_SOURCE DATA_:
☆ ☆ ☆ ☆ ☆ ☆ ☆

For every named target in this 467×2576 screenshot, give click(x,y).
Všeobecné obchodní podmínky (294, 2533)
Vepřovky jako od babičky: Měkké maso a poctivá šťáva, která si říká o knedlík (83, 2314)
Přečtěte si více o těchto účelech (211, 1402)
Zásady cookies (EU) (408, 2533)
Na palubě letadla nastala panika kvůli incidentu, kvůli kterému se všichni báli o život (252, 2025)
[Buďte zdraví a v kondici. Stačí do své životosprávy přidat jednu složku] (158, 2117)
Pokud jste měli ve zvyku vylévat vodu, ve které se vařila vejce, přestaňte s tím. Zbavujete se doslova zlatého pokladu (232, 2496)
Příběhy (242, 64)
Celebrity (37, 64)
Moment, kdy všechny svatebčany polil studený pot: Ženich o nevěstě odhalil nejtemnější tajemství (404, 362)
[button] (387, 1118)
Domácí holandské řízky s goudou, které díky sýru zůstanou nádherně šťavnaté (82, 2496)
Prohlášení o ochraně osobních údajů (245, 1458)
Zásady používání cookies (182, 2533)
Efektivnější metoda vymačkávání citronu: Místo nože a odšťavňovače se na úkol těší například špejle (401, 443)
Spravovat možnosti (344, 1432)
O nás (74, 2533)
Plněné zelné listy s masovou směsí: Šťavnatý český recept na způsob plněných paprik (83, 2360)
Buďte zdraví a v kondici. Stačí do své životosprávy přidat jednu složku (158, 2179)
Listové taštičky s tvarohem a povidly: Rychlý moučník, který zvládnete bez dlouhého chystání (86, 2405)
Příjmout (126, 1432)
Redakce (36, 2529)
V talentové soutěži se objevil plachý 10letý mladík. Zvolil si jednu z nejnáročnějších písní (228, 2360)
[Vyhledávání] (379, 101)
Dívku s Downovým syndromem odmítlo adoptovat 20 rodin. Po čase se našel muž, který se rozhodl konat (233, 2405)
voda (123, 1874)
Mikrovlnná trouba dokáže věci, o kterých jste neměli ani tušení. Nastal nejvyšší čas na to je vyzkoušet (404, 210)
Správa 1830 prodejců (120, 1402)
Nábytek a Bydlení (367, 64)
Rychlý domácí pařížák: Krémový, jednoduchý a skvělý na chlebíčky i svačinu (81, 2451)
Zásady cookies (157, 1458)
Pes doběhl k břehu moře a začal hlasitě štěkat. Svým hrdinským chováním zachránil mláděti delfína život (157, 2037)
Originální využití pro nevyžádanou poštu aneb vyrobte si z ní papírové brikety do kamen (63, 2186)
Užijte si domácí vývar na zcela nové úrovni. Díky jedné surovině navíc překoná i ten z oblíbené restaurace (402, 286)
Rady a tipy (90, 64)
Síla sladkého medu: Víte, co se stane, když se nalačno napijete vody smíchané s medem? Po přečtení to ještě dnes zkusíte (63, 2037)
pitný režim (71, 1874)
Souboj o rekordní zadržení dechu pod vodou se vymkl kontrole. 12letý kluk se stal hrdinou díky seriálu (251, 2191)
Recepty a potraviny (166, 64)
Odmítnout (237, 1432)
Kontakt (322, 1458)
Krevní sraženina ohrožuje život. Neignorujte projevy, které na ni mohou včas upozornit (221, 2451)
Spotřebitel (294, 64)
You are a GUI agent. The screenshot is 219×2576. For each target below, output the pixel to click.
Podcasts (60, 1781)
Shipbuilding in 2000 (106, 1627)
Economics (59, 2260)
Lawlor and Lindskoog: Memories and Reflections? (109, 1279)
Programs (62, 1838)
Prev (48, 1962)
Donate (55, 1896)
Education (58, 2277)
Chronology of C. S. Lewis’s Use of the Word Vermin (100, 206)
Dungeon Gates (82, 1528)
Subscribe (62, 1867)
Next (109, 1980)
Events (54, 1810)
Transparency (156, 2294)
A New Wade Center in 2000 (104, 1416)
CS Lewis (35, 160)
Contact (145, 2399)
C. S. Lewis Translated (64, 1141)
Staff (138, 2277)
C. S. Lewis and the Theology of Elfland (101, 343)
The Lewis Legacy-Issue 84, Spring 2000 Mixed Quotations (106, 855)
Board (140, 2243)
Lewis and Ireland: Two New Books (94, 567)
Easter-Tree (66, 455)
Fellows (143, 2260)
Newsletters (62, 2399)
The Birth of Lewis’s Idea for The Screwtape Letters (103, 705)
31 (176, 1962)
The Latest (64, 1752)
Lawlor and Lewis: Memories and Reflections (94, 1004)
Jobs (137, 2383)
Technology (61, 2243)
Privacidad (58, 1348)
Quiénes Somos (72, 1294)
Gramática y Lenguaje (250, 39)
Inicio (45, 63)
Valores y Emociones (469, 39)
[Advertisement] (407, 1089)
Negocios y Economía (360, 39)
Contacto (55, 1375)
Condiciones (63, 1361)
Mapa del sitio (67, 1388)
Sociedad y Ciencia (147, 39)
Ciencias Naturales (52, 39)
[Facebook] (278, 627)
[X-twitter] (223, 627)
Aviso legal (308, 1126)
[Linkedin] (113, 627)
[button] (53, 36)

☆ ☆ ☆ ☆ ☆ ☆ ☆

_ABOUT THIS EXERCISE_:
In the records above, some lines hold the word "click". Say how many, and nothing more.

_RESULT FOR THIS EXERCISE_:
2